1. 1914-1917: World War I Destroys Everything
In June 1914, Europe's delicate balance of power shattered. The assassination of Archduke Franz Ferdinand triggered alliance systems that pulled continent after continent into war. By August, Russia was mobilizing millions of soldiers against Germany and Austria-Hungary. The Great War had begun.
For the Bering Strait tunnel proposals that had flourished in the early 1900s, World War I was catastrophic.
The Russo-Japanese War's Shadow
Even before WWI, Russia's capacity for mega-projects had been severely damaged. The Russo-Japanese War (1904-1905) had drained Russian treasury reserves and exposed the empire's military and infrastructural weaknesses. After humiliating defeats at Port Arthur and the Battle of Tsushima, Russia's government was nearly bankrupt. This financial depletion was a key reason Tsar Nicholas II withdrew support for the 1906-1907 Bering tunnel consortium proposal despite provisional approval in 1905.
But WWI made the Russo-Japanese War look like a skirmish.
The Eastern Front's Slaughter
World War I devastated Russia on a scale almost impossible to comprehend. At the Battle of Tannenberg in August 1914—just weeks into the war—some 30,000 Russian soldiers were killed or wounded, with nearly 100,000 taken prisoner by the Germans. By year's end, Russia had lost over one million men.
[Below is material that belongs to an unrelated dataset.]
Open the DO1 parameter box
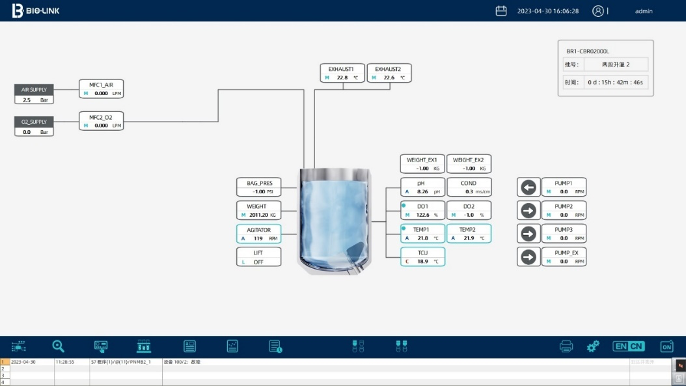The height and width of the screenshot is (386, 686). point(423,210)
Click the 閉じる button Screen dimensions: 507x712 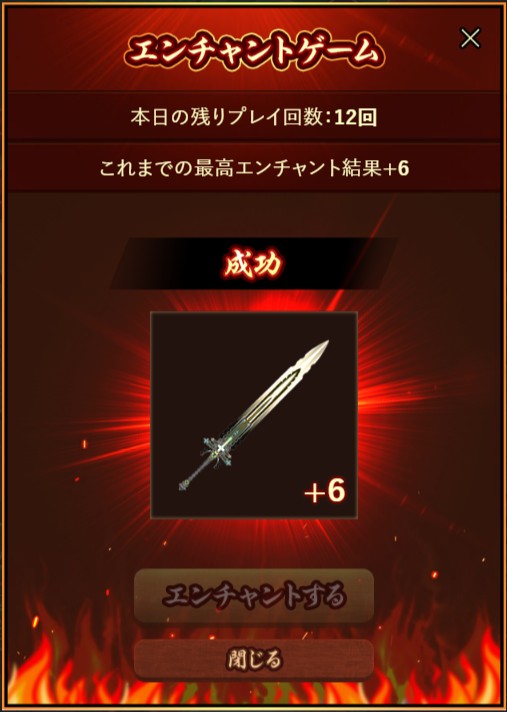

Russia's WWI Catastrophe in Numbers
- Total mobilized: 12-15 million men
- Total casualties: ~6 million (killed, wounded, missing, or captured)
- Infrastructure collapse: Railways requisitioned for military use, unable to supply cities
- Economic devastation: Industrial output fell sharply, inflation soared
- Food crisis: Petrograd needed 60 railway cars of food daily but often received less than 20
- Currency collapse: By 1916, the ruble had just 25% of its pre-war buying power
Russia's infrastructure, already inadequate, couldn't supply both the military front and domestic cities. The railway system—which any Bering project would require—was commandeered entirely for military use. Trains that should have delivered food to cities carried troops and munitions instead. By February 1917, urban Russians were starving.
The American Position
The United States remained neutral until April 1917, but American attention and capital were focused on the European war, not Siberian infrastructure. Banks that might have financed tunnel studies were instead buying war bonds. Engineers who might have surveyed Arctic routes were designing trenches and fortifications. Railroad magnates were profiting from wartime industrial production, not dreaming about connecting continents.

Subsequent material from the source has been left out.